Data to process:

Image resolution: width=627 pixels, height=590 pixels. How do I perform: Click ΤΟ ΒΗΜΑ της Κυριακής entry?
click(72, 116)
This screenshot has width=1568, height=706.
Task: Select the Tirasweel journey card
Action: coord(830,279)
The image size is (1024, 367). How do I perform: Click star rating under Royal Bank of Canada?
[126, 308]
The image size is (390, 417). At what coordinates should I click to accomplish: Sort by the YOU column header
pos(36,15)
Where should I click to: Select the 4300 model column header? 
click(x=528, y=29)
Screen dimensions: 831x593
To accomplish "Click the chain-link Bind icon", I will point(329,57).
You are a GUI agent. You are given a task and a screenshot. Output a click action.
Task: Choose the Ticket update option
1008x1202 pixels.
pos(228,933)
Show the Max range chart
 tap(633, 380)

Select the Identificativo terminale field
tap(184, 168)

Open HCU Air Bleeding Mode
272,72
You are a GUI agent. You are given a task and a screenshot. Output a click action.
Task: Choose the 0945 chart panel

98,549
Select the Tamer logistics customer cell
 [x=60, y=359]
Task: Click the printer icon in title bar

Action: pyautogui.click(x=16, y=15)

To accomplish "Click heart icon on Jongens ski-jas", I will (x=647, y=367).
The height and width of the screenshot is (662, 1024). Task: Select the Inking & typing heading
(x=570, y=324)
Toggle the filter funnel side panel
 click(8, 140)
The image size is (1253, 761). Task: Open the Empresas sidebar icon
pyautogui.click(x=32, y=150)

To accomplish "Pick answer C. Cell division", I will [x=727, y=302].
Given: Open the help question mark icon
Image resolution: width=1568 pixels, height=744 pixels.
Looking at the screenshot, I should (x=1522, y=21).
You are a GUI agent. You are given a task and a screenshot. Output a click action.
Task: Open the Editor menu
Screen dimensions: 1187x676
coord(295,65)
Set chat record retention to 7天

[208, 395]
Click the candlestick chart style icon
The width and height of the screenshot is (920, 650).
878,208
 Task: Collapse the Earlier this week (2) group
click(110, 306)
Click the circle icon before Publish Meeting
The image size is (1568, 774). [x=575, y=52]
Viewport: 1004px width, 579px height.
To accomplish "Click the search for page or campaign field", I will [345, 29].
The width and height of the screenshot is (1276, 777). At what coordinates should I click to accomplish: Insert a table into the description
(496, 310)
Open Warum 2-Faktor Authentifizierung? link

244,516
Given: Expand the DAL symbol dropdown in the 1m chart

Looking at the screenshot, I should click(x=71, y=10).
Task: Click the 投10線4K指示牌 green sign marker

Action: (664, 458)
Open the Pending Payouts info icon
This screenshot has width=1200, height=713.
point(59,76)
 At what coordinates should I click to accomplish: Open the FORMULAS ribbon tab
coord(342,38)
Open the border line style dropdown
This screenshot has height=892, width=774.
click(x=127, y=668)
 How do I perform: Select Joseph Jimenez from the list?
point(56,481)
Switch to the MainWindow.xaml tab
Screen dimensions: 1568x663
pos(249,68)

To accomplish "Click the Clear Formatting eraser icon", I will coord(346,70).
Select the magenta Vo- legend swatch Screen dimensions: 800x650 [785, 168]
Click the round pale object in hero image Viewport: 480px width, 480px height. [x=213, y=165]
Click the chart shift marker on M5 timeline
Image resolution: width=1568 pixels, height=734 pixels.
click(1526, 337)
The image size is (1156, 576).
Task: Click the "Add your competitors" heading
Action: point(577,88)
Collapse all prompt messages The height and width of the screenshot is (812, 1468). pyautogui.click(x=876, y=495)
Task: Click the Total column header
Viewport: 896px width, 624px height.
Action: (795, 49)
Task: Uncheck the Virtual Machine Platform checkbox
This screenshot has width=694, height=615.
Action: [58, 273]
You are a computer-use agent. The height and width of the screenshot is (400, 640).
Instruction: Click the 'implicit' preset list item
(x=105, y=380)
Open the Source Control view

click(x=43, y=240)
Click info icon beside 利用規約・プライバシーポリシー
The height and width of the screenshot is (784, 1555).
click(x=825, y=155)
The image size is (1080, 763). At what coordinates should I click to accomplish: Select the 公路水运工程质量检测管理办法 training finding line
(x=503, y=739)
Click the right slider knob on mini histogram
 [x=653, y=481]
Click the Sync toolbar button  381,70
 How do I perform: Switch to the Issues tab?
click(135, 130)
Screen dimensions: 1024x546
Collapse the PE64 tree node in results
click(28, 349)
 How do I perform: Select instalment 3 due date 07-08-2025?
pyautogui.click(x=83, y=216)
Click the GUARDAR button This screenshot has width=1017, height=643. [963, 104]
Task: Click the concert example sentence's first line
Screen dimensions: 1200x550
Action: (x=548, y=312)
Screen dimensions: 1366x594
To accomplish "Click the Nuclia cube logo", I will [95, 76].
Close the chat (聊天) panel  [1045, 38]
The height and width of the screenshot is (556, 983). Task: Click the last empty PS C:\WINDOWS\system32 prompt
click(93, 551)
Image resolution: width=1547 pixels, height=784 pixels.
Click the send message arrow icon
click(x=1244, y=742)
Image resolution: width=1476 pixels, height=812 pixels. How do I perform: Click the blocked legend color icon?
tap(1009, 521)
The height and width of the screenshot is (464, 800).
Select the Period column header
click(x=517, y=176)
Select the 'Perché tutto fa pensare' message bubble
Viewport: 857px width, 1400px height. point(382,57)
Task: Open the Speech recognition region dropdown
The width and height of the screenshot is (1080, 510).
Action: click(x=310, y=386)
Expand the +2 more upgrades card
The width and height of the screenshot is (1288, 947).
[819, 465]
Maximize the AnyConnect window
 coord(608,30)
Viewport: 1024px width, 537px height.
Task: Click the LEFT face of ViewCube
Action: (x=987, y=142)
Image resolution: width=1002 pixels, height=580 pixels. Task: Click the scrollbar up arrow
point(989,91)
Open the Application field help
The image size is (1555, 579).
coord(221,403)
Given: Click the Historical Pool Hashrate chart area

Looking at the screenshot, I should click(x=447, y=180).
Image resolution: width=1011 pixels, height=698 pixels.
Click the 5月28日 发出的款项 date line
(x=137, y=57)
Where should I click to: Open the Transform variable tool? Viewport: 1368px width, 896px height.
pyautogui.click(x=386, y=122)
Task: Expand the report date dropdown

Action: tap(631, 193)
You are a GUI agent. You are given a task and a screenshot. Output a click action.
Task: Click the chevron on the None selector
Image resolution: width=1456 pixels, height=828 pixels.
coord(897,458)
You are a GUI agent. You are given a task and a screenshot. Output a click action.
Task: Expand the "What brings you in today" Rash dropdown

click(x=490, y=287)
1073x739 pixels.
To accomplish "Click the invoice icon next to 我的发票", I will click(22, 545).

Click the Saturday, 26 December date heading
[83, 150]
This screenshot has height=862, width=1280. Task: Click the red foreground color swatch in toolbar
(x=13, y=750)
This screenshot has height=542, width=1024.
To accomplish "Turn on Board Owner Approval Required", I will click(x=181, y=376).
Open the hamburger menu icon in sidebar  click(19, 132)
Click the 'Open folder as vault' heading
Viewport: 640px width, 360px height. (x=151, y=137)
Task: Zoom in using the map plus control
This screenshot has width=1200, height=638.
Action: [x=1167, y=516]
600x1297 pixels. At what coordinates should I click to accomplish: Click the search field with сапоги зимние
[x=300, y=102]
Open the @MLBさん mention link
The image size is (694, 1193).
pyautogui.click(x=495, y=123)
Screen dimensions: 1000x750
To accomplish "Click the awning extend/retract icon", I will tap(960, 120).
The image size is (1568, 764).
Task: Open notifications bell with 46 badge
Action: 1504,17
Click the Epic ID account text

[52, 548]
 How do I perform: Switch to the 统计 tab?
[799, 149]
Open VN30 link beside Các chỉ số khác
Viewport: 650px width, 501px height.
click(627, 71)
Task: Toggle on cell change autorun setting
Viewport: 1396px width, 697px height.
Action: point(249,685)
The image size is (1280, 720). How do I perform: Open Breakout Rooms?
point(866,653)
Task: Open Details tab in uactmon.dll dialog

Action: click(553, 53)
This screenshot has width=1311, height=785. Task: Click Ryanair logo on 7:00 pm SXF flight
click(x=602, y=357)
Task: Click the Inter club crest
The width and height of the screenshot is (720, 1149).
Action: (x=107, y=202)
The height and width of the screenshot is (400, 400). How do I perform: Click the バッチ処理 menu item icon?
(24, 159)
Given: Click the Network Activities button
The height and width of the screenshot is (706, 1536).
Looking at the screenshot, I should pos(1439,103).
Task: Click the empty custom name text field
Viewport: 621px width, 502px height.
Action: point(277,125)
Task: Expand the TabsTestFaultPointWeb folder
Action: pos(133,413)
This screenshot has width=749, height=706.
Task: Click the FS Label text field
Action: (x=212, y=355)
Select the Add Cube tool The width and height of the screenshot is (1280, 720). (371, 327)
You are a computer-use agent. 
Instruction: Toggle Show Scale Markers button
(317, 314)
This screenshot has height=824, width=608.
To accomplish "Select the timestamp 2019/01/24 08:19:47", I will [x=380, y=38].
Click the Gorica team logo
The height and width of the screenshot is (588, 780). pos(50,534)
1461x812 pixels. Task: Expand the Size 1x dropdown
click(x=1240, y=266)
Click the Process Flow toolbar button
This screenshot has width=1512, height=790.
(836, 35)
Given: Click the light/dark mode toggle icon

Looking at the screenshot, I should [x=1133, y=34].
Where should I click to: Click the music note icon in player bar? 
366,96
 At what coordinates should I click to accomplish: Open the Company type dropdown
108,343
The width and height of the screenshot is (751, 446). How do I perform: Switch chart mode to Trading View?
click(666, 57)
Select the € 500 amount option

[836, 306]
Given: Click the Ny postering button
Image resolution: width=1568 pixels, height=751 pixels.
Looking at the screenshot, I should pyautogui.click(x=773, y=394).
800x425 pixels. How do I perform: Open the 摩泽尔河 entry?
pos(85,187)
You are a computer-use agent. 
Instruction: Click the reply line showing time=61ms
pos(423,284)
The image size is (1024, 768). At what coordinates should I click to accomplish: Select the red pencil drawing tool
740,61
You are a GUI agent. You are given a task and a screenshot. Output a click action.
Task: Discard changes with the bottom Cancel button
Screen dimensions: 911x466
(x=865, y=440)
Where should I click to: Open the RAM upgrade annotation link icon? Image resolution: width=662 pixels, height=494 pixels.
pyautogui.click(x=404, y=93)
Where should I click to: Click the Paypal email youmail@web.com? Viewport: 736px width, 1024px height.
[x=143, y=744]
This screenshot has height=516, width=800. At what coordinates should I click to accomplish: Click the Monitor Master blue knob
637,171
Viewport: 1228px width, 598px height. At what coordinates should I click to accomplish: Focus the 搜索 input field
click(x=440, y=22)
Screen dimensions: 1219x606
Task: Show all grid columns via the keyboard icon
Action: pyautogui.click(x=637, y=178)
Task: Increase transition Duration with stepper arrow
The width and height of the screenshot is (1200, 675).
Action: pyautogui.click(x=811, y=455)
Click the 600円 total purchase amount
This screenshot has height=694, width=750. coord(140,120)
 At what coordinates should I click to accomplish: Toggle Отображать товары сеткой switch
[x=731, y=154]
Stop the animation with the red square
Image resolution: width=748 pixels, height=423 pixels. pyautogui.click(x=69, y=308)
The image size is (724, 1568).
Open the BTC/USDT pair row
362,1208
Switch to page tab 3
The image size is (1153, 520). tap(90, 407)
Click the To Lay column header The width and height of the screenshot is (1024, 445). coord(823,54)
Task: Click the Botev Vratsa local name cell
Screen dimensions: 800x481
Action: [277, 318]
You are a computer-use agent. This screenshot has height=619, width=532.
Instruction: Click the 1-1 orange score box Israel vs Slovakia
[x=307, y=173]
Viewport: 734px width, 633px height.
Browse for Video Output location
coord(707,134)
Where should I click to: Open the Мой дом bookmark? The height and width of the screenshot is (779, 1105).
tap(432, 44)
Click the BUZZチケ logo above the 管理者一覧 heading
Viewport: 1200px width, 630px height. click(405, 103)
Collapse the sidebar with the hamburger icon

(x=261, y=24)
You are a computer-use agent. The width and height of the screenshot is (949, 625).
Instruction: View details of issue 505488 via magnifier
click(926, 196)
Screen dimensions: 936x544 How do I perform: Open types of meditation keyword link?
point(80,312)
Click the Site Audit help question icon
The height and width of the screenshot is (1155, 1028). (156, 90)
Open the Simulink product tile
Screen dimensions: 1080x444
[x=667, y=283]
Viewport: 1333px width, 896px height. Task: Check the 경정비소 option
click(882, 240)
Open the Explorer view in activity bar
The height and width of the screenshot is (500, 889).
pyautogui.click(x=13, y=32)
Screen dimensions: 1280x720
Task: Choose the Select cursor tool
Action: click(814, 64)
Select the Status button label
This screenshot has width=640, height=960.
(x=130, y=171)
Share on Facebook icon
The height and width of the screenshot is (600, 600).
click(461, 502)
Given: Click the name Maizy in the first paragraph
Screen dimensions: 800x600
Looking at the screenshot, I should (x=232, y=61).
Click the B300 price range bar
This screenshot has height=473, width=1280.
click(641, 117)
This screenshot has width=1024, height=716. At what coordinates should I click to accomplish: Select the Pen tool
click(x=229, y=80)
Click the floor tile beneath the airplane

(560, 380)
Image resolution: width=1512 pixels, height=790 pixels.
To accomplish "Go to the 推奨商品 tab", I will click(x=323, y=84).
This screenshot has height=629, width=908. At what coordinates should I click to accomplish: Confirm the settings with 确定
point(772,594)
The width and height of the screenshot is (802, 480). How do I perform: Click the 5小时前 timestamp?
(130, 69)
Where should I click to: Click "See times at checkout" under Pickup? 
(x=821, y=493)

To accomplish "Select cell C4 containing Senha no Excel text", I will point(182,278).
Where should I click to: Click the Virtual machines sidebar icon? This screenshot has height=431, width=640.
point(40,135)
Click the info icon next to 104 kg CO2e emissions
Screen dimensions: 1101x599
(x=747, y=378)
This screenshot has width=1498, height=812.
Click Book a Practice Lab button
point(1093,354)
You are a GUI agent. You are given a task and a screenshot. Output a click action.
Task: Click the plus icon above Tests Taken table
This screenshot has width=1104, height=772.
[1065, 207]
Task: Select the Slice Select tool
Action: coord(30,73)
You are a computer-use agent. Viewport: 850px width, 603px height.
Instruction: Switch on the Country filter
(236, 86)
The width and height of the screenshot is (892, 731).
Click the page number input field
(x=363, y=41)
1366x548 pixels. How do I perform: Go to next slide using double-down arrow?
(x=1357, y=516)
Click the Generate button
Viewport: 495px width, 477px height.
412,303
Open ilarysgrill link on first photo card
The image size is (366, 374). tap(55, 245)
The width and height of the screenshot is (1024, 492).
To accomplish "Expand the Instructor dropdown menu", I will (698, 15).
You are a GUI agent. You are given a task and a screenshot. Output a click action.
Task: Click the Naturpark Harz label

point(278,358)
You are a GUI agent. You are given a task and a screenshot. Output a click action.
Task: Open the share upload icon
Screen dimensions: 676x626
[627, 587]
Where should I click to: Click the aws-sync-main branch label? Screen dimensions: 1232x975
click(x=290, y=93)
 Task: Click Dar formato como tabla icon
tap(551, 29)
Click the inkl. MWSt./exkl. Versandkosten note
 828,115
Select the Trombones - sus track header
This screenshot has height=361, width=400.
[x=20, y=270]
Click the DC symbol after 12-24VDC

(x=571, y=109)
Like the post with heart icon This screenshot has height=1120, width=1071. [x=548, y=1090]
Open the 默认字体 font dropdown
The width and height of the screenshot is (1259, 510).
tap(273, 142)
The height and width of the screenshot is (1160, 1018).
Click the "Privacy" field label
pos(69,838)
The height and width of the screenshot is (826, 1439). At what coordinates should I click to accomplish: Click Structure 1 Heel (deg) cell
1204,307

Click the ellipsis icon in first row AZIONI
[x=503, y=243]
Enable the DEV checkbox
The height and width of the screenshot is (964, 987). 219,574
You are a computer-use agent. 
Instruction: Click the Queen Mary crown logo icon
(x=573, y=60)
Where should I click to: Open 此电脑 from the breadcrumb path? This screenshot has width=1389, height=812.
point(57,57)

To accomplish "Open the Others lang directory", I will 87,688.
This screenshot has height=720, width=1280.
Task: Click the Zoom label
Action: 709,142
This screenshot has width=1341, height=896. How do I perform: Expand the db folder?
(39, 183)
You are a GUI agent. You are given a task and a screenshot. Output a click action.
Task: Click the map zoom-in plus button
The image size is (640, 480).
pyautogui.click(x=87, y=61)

Problem requirements: Copy all lines above where "plus" is present.

Output of the task:
Task: Zoom in using the map plus control
Task: Click the plus icon above Tests Taken table
Task: Click the map zoom-in plus button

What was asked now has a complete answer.